Passemos então a apreciar as questões colocadas no recurso aqui em apreço.
1ª Questão
Começa o recorrente por apontar a existência de lapso na decisão proferida sobre a matéria de facto, quanto ali se dá como provado que a condenação proferida no processo comum (colectivo) nº …./99.5PBEVR do .º Juízo Criminal do Tribunal Judicial de Évora, transitou em julgado.
Para prova da falta de trânsito daquela condenação juntou, com a motivação de recurso, três documentos, sendo um relativo a notificação (ofício datado de 23/5/2005) de Ac. do STJ proferido em processo comum (colectivo), no qual é arguida a aqui recorrente (documento esse incompleto mas do qual consta a referência de que a sentença condenatória proferida contra a arguida é nula, nos termos do art. 379 nº 1-b) do CPP) e, os restantes dois relativos a consulta informática, feita através do citius.tribunaisnet.mj.pt, em processo(s), onde a recorrente é arguida (tratam-se de dois documentos, cada um composto por uma folha; no de fls.218 consta que o processo nº …./99.5PBEVR está pendente e, o de fls. 217 apresenta actos praticados desde 22/11/2007 a 2/6/2008 em processo em que a recorrente é arguida, existindo uma acta de audiência de julgamento que terá sido inserida em 14/5/2008).

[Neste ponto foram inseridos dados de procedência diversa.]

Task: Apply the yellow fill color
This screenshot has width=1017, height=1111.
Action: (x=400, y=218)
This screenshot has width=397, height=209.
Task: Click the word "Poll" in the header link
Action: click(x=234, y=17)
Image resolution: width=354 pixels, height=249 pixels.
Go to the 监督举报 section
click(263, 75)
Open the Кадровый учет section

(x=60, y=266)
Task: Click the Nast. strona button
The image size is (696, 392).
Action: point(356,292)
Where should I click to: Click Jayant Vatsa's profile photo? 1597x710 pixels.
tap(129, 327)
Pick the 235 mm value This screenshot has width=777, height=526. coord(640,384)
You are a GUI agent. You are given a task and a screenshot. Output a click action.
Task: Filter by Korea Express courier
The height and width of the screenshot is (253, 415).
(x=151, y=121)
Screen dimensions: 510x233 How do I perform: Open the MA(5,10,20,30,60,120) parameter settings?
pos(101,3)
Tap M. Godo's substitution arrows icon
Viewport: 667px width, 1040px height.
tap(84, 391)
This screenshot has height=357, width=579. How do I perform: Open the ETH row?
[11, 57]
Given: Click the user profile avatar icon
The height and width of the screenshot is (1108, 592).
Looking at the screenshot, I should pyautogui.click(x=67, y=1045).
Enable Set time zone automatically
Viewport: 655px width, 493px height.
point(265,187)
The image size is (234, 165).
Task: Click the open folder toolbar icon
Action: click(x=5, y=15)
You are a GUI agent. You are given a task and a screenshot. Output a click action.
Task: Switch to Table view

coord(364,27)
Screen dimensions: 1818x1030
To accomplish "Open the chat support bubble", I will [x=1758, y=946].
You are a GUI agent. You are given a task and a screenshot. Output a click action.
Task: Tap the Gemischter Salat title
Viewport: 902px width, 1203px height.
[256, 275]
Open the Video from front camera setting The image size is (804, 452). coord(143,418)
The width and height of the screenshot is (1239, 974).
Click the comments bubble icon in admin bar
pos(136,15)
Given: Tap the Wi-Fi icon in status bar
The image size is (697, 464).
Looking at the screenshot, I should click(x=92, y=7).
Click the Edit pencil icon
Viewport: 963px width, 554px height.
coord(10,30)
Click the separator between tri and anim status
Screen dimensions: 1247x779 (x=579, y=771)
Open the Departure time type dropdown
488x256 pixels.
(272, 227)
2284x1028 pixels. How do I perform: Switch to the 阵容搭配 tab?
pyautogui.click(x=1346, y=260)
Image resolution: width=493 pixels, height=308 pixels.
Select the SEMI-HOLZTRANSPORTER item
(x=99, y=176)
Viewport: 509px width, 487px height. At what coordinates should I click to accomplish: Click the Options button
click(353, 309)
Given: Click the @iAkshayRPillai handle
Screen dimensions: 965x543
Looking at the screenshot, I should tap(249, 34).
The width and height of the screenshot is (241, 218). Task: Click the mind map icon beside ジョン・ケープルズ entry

Independentemente da discussão sobre a admissibilidade ou não de prova documental junta com a motivação de recurso e até da sua eventual insuficiência (por essa documentação não ser clara e inequívoca no sentido de se poder afirmar que todos aqueles documentos se referem ao referido processo nº …./99.5PBEVR), o certo é que resulta da fundamentação de facto da sentença impugnada que, os factos apurados relativos a condenações sofridas pela arguida se basearam na análise articulada do teor do respectivo CRC junto aos autos e da certidão de fls. 121 a 131, extraída do processo nº …./99.7PBEVR.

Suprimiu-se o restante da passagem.